You know, when we prepared this conference, we – of course, as President Lee said, we had absolute certainty that North Korea would do a nuclear test this weekend – after a long weekend. And that’s a joke, by the way. We had no idea that they were going to do a test. (Laughter.)
And, you know, I think for events like this, I mean, we had – with the congresswoman here and with the vice minister, you know, we expected we’d have a good turnout, but I’m told that our turnout was way off the charts. I mean, we had over 350 people who responded, and then this morning I think we had 16 television cameras here. And I don’t think that is a reflection – well, I do think that’s a reflection of the work of CSIS and the Korea Foundation, but I also think it’s a reflection of the times that we’re now in, the seriousness of the times that we’re now in. And I can see the concern on all of your faces throughout the day as we went through each of the panels, whether we were talking about the alliance, talking about North Korea, or talking about trade issues. And so I agree entirely with President Lee. It’s important for us to continue to have events like this, to raise, to the best we can, the level of conversation and informed discussion and public policy debate on issues related to the United States and Korea as we face the challenges going forward.
You know, I think we’re all under no illusions that it’s going to be easy. I think it’s going to be – it’s going to be challenging. But I think as Congresswoman Murphy said this morning, this alliance is not simply an alliance on paper. It is an alliance that is, in her words, authentic, personal and resilient. And with that spirit, I think regardless of the challenges that we face on – both in Washington, in Seoul, in the rest of Korea and the rest of the United States, we have to move forward with that in mind.

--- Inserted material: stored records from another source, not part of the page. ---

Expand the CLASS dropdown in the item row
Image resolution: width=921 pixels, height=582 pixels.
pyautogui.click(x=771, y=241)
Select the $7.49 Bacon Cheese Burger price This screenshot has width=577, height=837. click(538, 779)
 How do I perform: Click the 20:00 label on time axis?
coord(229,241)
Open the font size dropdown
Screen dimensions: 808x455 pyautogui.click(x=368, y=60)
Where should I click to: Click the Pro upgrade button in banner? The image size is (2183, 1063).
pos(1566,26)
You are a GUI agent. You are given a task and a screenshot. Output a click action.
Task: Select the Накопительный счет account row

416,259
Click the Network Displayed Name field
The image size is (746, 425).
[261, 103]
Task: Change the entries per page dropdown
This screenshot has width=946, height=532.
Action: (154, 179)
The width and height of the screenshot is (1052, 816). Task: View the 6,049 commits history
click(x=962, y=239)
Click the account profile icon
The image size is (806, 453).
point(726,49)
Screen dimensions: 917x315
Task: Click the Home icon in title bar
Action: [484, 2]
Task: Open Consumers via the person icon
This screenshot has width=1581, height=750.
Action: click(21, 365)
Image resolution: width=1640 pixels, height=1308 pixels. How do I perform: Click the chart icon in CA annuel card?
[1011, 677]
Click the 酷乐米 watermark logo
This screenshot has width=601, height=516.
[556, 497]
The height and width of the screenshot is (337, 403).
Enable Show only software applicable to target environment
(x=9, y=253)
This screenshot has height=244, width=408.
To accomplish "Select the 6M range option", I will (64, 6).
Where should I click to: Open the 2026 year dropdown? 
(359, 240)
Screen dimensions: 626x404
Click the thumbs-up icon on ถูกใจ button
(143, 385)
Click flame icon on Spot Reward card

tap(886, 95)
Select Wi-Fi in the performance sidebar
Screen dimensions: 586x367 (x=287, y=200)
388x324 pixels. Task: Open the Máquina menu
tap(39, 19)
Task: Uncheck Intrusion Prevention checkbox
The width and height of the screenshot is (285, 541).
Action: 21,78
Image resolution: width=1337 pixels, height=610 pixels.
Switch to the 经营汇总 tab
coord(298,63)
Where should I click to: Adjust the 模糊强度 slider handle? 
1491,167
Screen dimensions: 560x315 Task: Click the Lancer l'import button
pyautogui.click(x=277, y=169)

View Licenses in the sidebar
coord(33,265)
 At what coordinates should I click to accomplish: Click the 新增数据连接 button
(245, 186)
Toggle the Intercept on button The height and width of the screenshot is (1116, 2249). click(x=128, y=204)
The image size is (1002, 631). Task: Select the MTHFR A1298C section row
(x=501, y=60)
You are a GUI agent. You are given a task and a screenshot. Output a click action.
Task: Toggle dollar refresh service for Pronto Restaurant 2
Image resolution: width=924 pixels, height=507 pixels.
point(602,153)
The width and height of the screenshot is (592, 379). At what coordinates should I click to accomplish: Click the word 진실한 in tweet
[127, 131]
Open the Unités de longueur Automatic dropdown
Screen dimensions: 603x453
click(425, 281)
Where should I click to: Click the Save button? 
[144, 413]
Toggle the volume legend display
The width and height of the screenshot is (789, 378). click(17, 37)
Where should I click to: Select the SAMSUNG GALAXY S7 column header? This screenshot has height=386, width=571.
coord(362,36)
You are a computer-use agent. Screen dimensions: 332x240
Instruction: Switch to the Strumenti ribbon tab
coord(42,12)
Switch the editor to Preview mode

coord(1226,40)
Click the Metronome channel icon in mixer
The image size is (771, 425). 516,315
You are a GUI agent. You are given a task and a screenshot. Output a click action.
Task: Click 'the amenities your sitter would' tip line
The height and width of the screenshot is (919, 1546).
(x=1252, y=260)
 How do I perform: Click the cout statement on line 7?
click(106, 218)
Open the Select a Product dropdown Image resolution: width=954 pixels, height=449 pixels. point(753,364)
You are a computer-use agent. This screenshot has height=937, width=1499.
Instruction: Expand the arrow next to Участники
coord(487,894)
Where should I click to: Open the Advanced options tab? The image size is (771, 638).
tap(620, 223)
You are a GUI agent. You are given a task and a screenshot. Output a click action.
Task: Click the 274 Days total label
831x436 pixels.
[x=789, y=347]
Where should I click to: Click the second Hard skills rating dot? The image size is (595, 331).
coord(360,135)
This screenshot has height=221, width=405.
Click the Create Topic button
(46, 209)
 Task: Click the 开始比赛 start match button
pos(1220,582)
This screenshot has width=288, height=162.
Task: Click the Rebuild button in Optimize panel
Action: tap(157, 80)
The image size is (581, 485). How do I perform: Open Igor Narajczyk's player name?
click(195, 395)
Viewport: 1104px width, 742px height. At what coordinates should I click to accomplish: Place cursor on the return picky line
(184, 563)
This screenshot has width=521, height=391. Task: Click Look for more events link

So with that, I want to thank the Korea Foundation and President Lee for co-hosting this conference with us, and personally thank President Lee for all the great work that you’ve done with the Korea Foundation. It’s really been a pleasure working with you. None of this could have happened without our staff at CSIS, who worked tirelessly over the long weekend to iron out all the last-minute details to make sure things ran flawlessly. And then I want to thank Sang Jun and Andy and Lisa for doing that. And of course, Congresswoman Murphy for joining us, again, first – her first appointment back after the recess when, as some of you have seen, there is a hurricane that is bearing down on her state this week. Really extraordinary for her to join us. And then Vice Minister Cho coming all the way from Seoul just for this event was really a great gesture on his part.
I learned a lot personally from each and every one of the panels, and I follow this stuff every day, and I learned a lot from each of the panels. I hope you did as well. And hopefully, we can continue to do this going forward. So thank you again. Thank you to all of you. Have a great evening, and our meeting is now adjourned. Thank you. (Applause.)